Information shown —

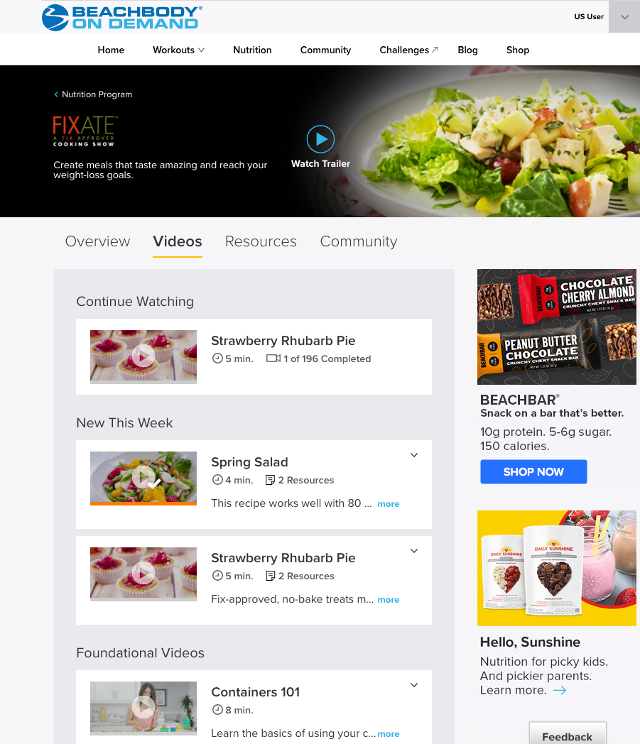Click the Feedback button
Screen dimensions: 640x744
[x=567, y=735]
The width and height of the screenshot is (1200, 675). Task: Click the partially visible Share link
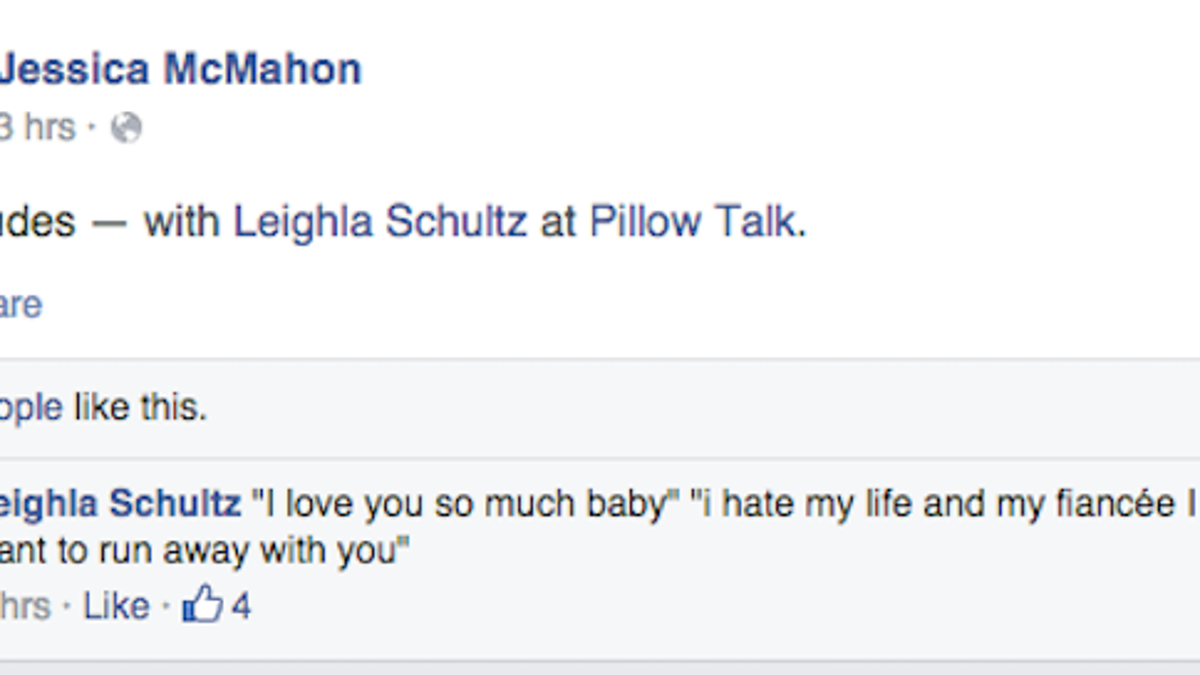[x=21, y=305]
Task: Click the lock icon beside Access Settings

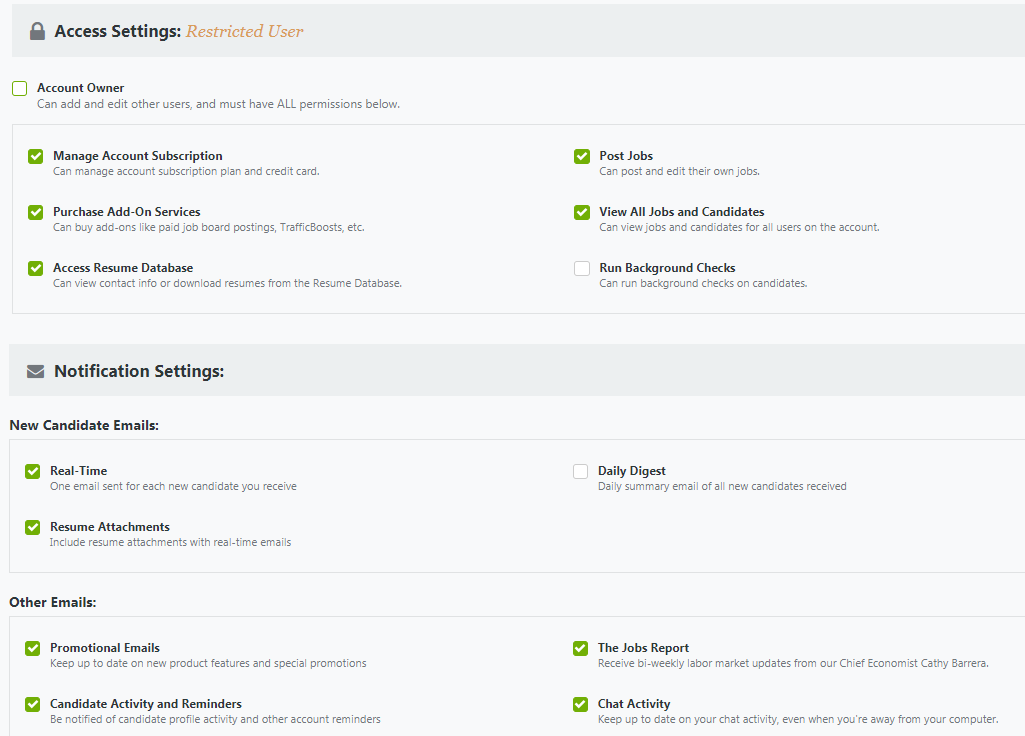Action: coord(36,30)
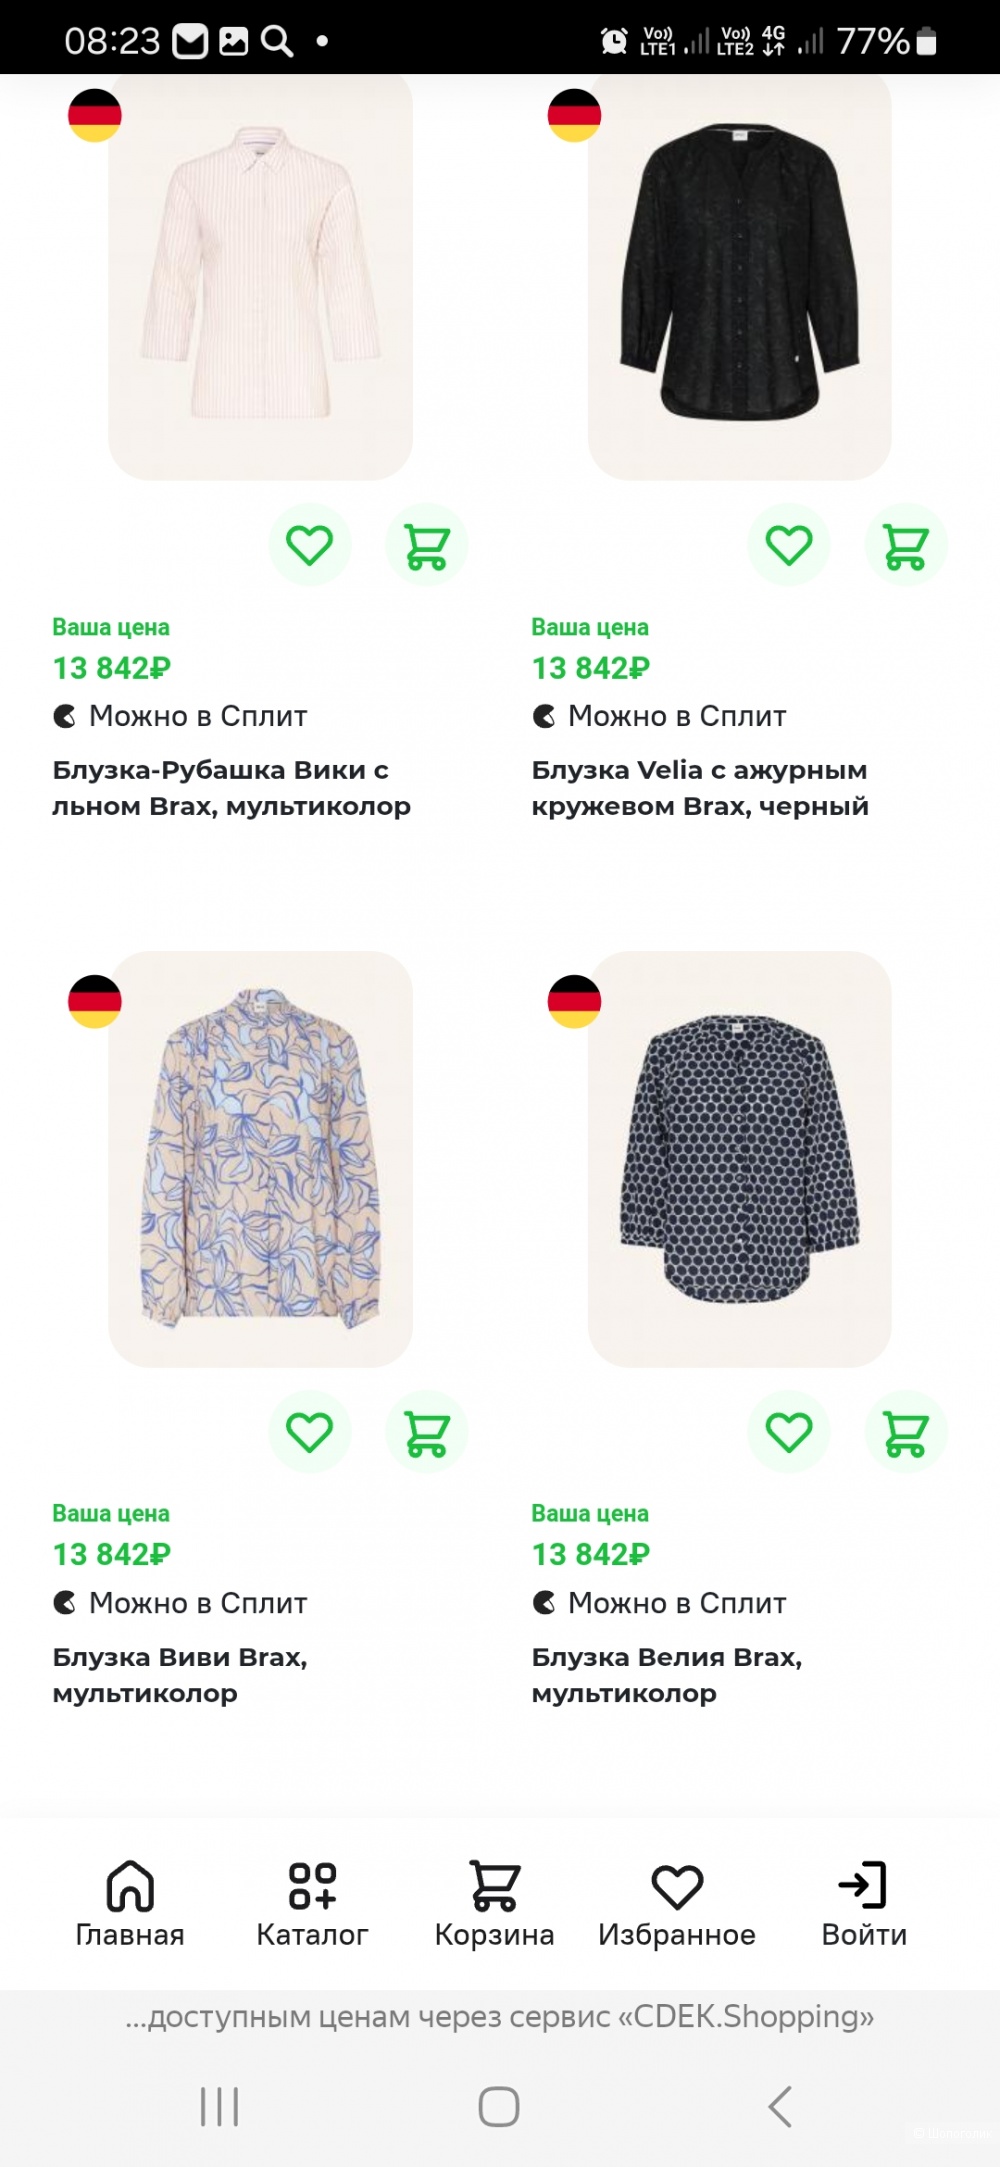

What to do — Pictures are to be left out; the answer must otherwise be exactly the lines from the one with "The width and" through the final line of the entries above, both included.

Task output —
The width and height of the screenshot is (1200, 675). Task: Click the partially visible Share link
[x=21, y=305]
Task: Click the lock icon beside Access Settings

Action: coord(36,30)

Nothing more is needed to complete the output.